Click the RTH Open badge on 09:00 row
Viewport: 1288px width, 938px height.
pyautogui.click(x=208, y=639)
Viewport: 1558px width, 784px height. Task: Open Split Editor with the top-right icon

..............................

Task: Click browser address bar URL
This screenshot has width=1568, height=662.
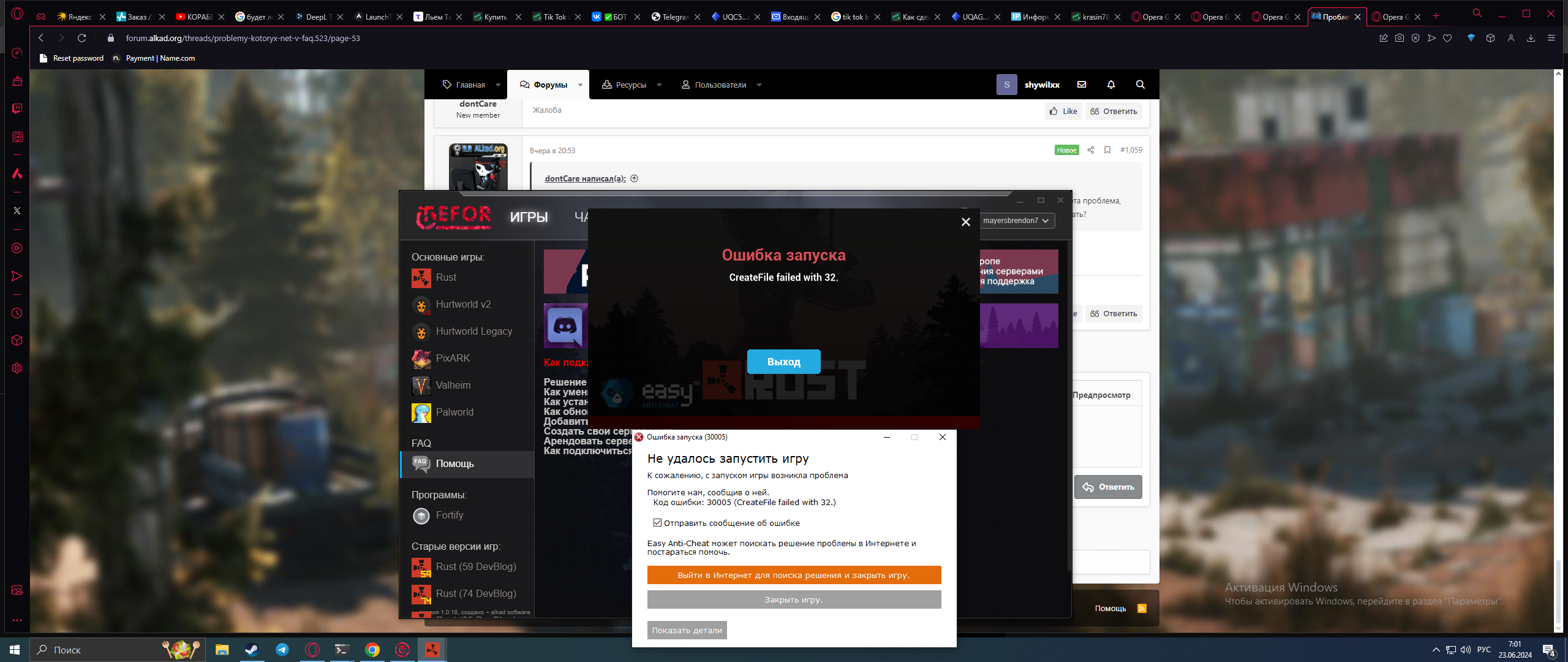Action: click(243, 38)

..............................

EXERCISE BRIEF |
Repeat, exactly as they stand above, the lines from the line with "Click the RTH Open badge on 09:00 row" to the line with "Viewport: 1558px width, 784px", both lines included.

PROBLEM SOLUTION |
Click the RTH Open badge on 09:00 row
Viewport: 1288px width, 938px height.
pyautogui.click(x=208, y=639)
Viewport: 1558px width, 784px height. Task: Open Split Editor with the top-right icon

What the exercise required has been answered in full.